Graham schematizes the relation between real objects and sensuous objects in the following diagram:

I can’t give a complete commentary on Harman’s diagram as it would require a book in itself (indeed, there is not just one diagram but ten diagrams in The Quadruple Object), so I’ll limit myself here to a few brief indicative remarks. First, the distinction between real objects and sensuous objects is not the traditional distinction between appearance and reality. In the traditional distinction between appearance and reality the task is to pierce the veil of appearances so as to reach true reality. For Harman, the key points not to be missed are 1) that real objects are always withdrawn (Harman) or in excess (me) of any of their sensuous (Harman) manifestations (me), and 2) that objects only encounter each other as sensuous objects, never as real objects.

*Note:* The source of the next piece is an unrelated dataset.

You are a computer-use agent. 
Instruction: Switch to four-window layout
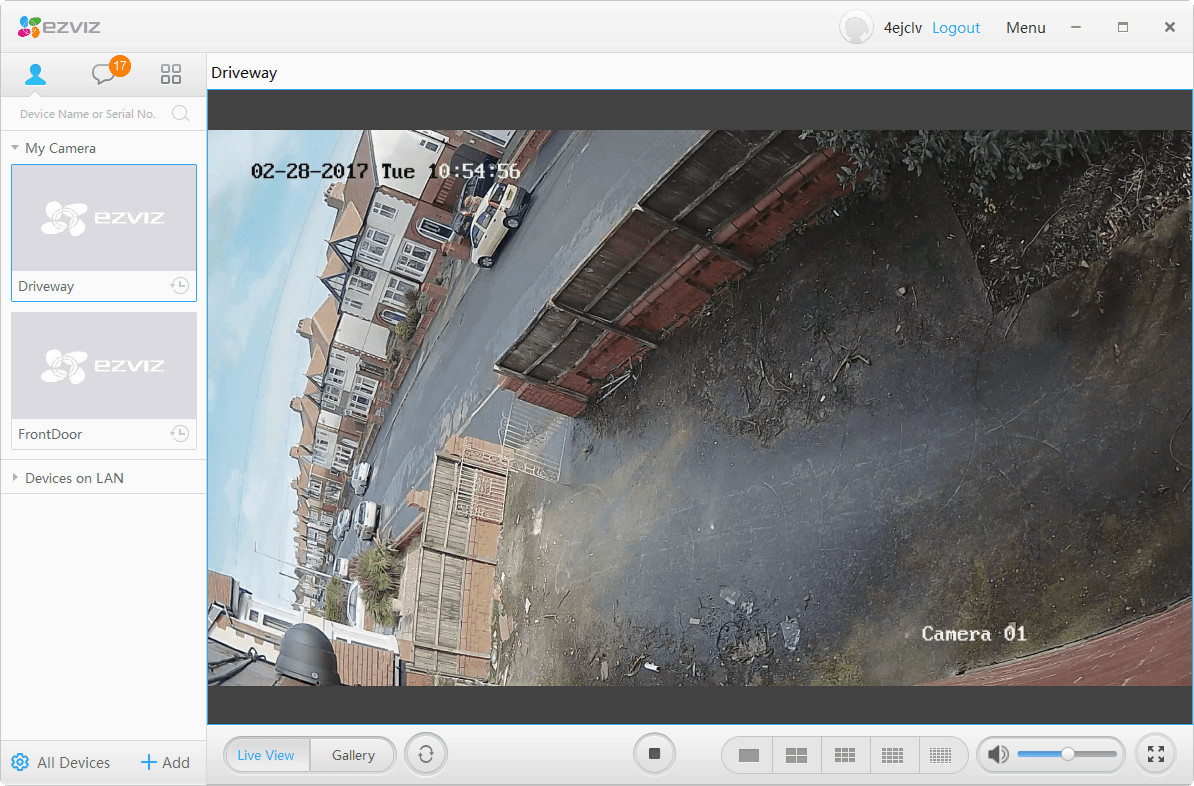click(x=796, y=755)
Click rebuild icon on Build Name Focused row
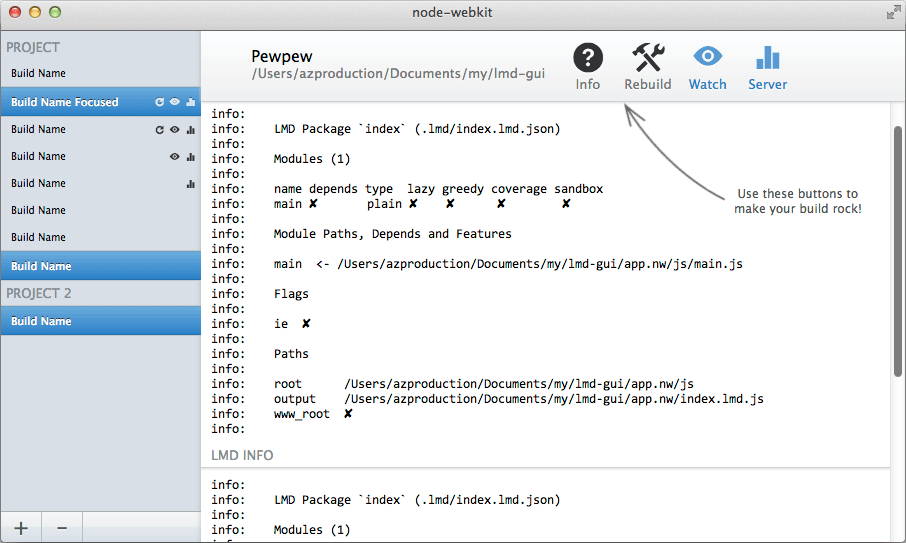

This brings me to another important point. When Harman refers to sensuous objects, he is not simply referring to objects as they are for humans or for animals, but objects as they are for any object. Thus, for example, a real rock no less encounters another rock as a sensuous object than a human encounters a dog as a sensuous object. The domain of what Harman calls “the sensuous” is a genuinely ontological domain pertaining to relations among all objects, not a domain restricted to philosophy of mind or epistemology. Moreover, the domain of the sensuous is not the domain of the unreal, but is perfectly real in its own right.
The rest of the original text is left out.